Data entries
::::::

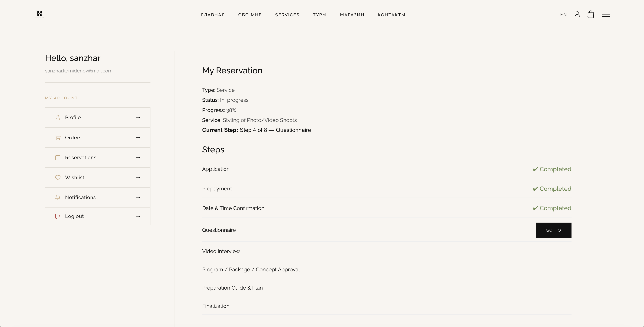Click the arrow next to Notifications

(x=138, y=197)
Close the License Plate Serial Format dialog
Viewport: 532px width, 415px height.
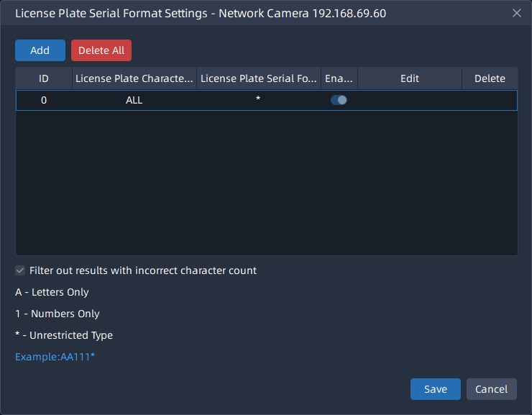pyautogui.click(x=516, y=13)

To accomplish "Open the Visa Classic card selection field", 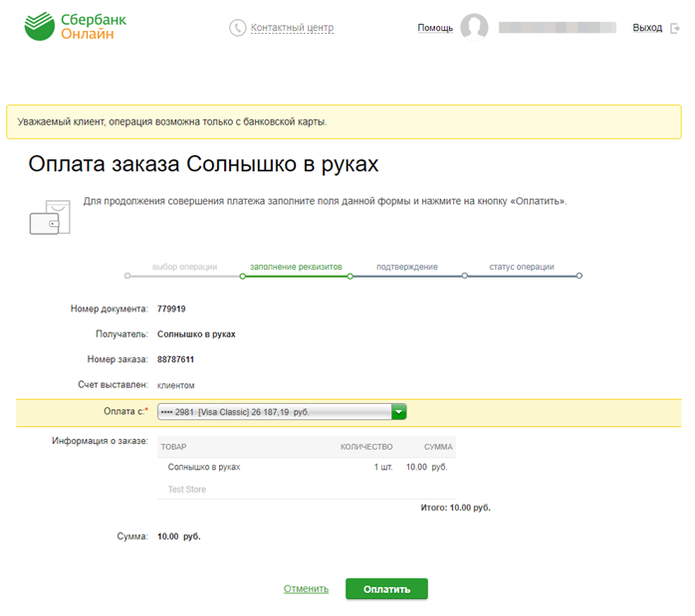I will pos(274,411).
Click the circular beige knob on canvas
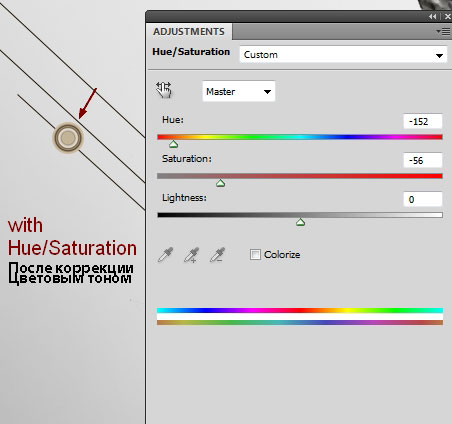 point(68,138)
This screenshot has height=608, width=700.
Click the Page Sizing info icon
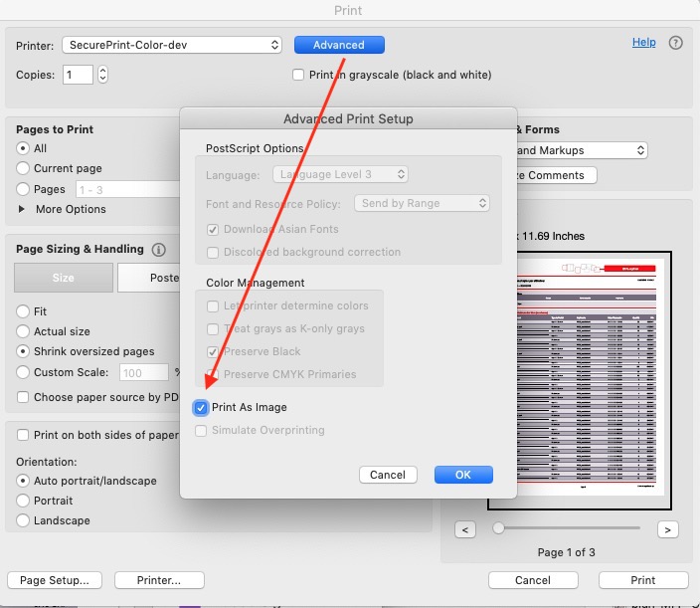pyautogui.click(x=158, y=250)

::::::

PROMPT: Could you repeat, exactly and with nothing else, the lines from the one containing "This screenshot has height=608, width=700." through the last line of the records above, leaving out the pictures?

OUTPUT FOR THIS EXERCISE:
This screenshot has height=608, width=700.
Click the Page Sizing info icon
pyautogui.click(x=158, y=250)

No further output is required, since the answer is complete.